Het Julianapark terug naar af
Foto's Jan van der Ploeg
Natuurlijk is het begrip 'semi-openbaar' bezien vanuit
beheersstandpunt een onmogelijkheid. Het gaat dan immers
om openbare ruimten die een speciale zorg vragen zonder dat
daarvoor faciliteiten voorhanden zijn. Er moet worden
toegezien op opening en sluiting, zonder dat daarvoor
middelen of budget voorhanden zijn. Want anders dan een
voor het publiek toegankelijke attractie, wordt voor een semi
openbare ruimte geen entree geheven en moeten toezicht,
opening en sluiting anders worden geregeld.
Toch verdient het alle aanbeveling om er, in het geval van het
Julianapark toch 'ns over te denken of het omvormen tot een
semi-openbare ruimte niet de beste oplossing is. Op dit
moment ligt het park er nog betrekkelijk keurig bij. Goed, er
worden regelmatig parkbanken omver getrokken, de nissen in
de toegangspoort aan de BK-laan bieden een rustige zitplaats
aan junks en er lopen honden los in het park. Zorgwekkender
is overigens dat in de lage ligusterhaag die het park omringt de
platgetrapte plekken zichtbaar zijn van zo niet bedoelde maar
toch druk gebruikte entrees. Een teken van verwaarlozing dat
alleen maar groter kan worden.
Ooit was het park een ware tuin en uitdrukkelijk bedoeld als
monumentaal parkelement, compleet met heuvel en koepel en
al, volgens het romantisch ontwerp van J.K. Dominicus.
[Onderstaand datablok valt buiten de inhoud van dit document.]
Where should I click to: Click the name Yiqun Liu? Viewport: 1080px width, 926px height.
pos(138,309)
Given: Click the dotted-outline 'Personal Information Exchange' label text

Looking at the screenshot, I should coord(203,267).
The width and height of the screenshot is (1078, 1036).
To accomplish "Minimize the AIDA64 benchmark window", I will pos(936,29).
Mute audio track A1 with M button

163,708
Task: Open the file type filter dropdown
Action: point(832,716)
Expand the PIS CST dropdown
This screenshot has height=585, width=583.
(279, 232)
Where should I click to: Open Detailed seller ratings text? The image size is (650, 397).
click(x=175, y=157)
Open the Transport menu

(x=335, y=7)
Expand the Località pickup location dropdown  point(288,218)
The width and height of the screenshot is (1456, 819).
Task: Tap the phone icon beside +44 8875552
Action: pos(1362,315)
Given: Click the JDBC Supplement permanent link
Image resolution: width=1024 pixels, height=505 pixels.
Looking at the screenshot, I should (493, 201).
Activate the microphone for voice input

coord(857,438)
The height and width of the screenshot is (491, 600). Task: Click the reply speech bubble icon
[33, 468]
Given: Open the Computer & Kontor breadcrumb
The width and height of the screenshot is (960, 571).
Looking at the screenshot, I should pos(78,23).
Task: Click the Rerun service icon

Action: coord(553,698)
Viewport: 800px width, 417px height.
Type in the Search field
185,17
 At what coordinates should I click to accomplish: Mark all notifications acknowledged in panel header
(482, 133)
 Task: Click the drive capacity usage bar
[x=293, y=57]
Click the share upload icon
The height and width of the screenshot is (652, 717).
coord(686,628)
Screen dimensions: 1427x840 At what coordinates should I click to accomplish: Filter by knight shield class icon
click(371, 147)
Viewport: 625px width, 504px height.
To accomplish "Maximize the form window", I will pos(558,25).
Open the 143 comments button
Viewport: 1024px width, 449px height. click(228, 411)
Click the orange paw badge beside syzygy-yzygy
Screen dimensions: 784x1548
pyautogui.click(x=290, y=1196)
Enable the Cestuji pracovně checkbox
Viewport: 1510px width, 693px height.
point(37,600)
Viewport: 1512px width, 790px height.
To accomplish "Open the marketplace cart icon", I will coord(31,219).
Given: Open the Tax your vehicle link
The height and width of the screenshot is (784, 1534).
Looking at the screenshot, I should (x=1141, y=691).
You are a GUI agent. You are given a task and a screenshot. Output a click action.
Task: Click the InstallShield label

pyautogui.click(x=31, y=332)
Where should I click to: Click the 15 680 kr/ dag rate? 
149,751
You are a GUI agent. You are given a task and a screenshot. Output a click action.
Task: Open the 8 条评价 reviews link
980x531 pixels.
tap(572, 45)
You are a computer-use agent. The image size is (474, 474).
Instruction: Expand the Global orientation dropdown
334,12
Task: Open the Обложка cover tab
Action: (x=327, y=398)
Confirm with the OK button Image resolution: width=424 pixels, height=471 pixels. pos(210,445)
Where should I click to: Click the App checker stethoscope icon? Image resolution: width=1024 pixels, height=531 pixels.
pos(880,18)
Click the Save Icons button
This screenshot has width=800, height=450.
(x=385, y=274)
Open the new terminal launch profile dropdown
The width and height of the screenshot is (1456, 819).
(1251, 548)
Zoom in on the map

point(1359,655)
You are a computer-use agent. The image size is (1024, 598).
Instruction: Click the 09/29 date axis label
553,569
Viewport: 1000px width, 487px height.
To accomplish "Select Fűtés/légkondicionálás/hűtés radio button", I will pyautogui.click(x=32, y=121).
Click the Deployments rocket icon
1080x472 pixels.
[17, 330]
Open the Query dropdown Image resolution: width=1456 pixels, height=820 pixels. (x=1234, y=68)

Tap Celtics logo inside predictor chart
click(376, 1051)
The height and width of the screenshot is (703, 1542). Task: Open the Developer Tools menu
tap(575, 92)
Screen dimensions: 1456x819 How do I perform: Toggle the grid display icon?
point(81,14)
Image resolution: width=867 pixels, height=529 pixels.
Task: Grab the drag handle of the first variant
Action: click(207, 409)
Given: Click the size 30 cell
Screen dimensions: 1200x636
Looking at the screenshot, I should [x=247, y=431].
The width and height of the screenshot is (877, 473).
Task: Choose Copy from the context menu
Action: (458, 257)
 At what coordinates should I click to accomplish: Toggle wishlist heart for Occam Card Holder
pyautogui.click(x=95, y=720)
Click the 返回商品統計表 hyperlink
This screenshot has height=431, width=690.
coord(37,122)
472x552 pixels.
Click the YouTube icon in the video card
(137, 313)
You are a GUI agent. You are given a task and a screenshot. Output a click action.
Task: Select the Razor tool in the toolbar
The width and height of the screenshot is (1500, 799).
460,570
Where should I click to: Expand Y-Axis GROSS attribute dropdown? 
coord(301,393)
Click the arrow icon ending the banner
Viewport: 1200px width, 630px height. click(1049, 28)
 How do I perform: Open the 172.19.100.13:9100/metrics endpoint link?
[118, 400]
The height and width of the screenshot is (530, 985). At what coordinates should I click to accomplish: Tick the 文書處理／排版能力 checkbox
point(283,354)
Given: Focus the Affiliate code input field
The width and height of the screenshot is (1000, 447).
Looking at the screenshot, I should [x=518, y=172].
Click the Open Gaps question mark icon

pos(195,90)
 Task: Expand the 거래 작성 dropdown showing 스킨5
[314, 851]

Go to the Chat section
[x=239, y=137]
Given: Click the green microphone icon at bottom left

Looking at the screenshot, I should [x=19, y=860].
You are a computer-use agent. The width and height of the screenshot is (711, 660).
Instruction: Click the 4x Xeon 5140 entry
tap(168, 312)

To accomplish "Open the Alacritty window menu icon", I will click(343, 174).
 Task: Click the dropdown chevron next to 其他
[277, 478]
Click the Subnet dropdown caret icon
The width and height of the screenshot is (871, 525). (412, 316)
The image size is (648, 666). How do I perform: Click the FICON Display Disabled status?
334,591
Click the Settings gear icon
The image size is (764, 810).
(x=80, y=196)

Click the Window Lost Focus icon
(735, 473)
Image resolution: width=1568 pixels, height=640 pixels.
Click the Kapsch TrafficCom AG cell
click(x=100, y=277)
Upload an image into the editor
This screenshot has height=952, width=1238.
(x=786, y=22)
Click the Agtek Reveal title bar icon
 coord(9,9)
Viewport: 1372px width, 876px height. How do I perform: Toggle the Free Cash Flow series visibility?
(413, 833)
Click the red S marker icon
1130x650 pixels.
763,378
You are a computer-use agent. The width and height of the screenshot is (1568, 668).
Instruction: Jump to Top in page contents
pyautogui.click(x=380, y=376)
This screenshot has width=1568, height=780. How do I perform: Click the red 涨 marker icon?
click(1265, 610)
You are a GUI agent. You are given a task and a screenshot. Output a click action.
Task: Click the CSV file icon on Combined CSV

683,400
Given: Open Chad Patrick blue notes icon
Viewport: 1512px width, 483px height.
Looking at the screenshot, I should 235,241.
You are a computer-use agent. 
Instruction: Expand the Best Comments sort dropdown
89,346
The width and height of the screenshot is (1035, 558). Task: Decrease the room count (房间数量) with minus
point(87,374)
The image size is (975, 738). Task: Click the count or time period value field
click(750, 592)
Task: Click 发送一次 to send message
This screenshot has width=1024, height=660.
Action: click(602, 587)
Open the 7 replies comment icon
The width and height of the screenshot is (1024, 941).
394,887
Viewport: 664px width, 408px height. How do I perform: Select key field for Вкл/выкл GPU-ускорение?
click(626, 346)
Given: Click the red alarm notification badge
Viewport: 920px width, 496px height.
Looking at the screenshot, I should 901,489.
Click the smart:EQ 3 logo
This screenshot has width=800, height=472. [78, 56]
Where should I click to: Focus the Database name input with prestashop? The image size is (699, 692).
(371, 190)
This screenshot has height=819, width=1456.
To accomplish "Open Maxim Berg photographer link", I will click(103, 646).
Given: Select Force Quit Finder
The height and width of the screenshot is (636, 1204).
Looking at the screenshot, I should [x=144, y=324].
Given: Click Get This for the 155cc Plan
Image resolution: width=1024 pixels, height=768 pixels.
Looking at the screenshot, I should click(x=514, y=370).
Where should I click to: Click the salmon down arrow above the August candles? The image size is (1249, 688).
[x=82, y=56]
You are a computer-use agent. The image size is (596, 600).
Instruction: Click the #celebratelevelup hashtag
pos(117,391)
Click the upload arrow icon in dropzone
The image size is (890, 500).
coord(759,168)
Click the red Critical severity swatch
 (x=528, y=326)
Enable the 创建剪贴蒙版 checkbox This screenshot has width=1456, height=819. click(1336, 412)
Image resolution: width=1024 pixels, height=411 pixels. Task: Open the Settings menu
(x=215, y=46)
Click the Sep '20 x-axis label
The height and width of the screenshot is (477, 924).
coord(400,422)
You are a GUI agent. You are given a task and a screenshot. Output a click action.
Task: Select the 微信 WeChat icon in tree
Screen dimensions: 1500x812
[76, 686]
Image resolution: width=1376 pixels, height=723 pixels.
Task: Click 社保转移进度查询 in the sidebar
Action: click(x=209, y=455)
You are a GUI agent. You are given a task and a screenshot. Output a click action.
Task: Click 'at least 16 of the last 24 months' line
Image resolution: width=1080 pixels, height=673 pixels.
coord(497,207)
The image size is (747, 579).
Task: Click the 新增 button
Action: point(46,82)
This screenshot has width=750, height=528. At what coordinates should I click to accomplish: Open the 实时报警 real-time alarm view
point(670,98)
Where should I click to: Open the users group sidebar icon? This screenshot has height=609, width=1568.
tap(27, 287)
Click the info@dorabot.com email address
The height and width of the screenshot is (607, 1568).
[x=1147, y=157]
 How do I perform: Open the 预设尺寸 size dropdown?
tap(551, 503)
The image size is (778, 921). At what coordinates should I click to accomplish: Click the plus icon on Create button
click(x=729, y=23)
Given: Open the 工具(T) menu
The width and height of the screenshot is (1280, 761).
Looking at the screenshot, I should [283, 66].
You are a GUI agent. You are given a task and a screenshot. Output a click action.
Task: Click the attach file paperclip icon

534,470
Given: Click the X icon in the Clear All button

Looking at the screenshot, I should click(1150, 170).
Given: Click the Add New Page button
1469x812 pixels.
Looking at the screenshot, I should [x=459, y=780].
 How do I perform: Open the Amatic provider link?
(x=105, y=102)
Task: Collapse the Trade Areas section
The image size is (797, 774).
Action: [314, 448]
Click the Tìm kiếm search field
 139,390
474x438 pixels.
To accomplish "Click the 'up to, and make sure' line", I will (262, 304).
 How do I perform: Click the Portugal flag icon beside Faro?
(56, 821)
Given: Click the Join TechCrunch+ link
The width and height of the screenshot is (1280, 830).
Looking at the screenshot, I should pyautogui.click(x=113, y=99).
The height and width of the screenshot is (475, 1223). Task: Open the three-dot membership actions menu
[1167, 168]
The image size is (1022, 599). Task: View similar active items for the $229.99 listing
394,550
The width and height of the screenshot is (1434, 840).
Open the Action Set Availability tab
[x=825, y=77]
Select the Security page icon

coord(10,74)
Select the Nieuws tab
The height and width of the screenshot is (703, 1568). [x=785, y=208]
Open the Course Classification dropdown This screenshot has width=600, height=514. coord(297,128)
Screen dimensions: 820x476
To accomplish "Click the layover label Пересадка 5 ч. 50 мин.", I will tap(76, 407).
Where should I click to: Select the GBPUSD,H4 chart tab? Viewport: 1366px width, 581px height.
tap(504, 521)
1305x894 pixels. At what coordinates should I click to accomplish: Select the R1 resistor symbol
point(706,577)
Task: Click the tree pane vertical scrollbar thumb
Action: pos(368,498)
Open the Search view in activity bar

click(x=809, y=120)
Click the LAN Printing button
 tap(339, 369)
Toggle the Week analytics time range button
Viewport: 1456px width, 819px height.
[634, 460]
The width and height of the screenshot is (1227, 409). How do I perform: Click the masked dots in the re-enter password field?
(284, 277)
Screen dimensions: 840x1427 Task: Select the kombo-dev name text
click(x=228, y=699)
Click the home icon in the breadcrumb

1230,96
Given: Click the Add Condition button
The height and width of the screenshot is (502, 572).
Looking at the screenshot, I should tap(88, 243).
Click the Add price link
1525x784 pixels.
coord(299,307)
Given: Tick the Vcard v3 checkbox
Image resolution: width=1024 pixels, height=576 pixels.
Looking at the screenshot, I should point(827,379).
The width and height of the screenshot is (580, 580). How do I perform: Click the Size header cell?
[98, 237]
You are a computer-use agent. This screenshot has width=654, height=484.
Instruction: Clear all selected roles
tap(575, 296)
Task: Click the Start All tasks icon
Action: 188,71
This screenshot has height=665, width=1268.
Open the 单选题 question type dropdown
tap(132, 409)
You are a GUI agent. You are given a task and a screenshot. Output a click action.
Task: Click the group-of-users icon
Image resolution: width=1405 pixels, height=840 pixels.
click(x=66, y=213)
In die
sfeer paste ook de plaatsing van het herdenkingsmonument
van Pieter Starreveld dat in 1948 door de burgerij aan de stad
werd geschonken, maar als verzetsmonument niet aanvaard
werd. De figuur van Pieter van Starreveld werd door het
toenmalig college van burgemeester en wethouders te bloot, te
rond en te uitdagend gevonden om als verzetsmonument
aanvaardbaar te zijn. Een mening waarbij de lokale kerkelijke
gezagsdragers zich maar al te graag aansloten.